Records from a data collection
Content starts
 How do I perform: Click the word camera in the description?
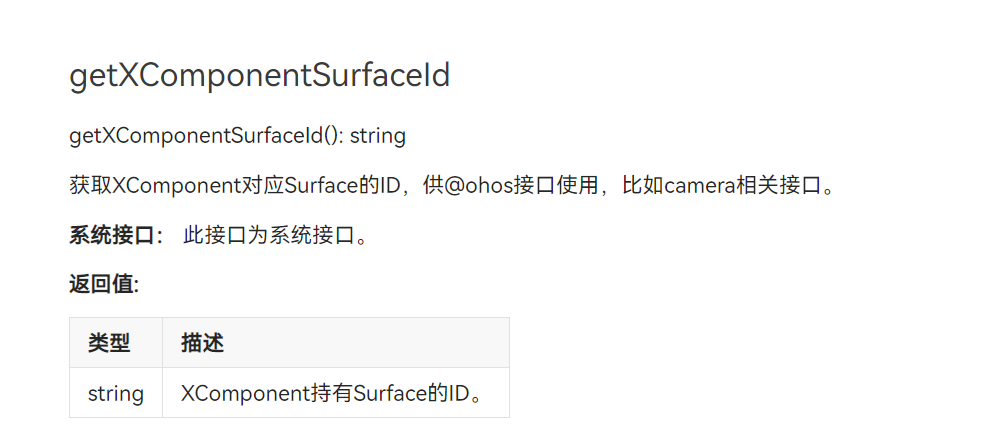(x=700, y=186)
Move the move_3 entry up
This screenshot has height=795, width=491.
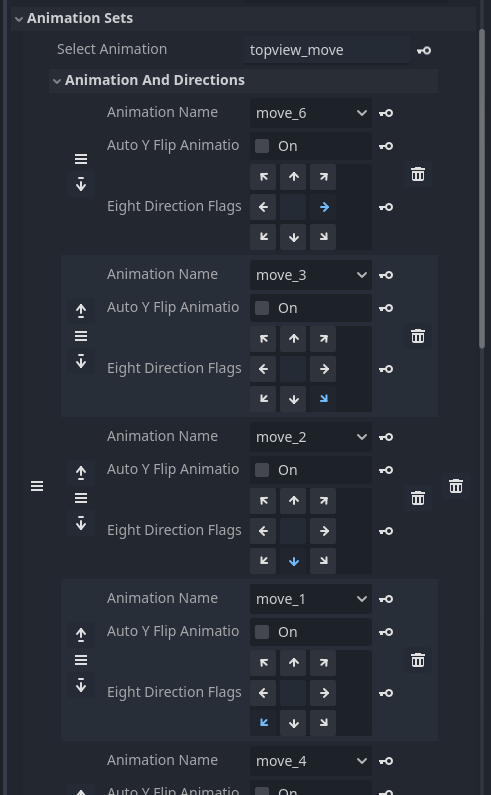coord(81,310)
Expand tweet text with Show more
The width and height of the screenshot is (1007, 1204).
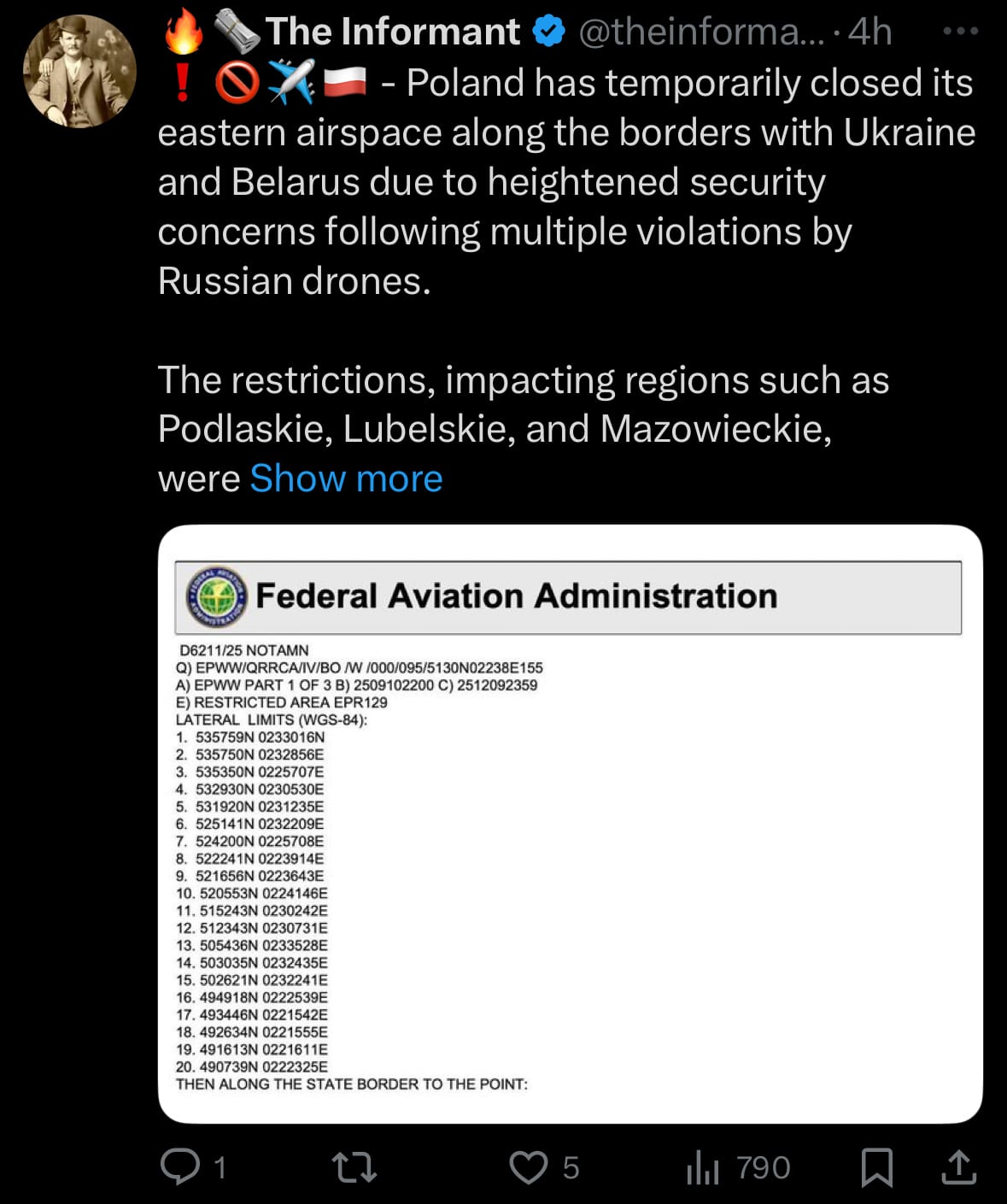346,479
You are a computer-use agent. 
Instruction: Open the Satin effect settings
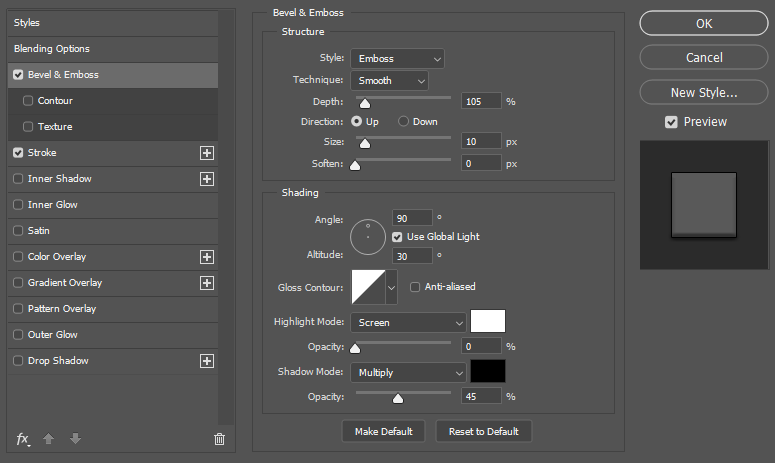tap(39, 231)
Content ends
Exactly as they stand, the entries must be written out again, pictures excluded.

 How do I perform: Click the word camera in the description?
(x=700, y=186)
Move the move_3 entry up
This screenshot has height=795, width=491.
coord(81,310)
Expand tweet text with Show more
The width and height of the screenshot is (1007, 1204).
346,479
You are a computer-use agent. 
Instruction: Open the Satin effect settings
tap(39, 231)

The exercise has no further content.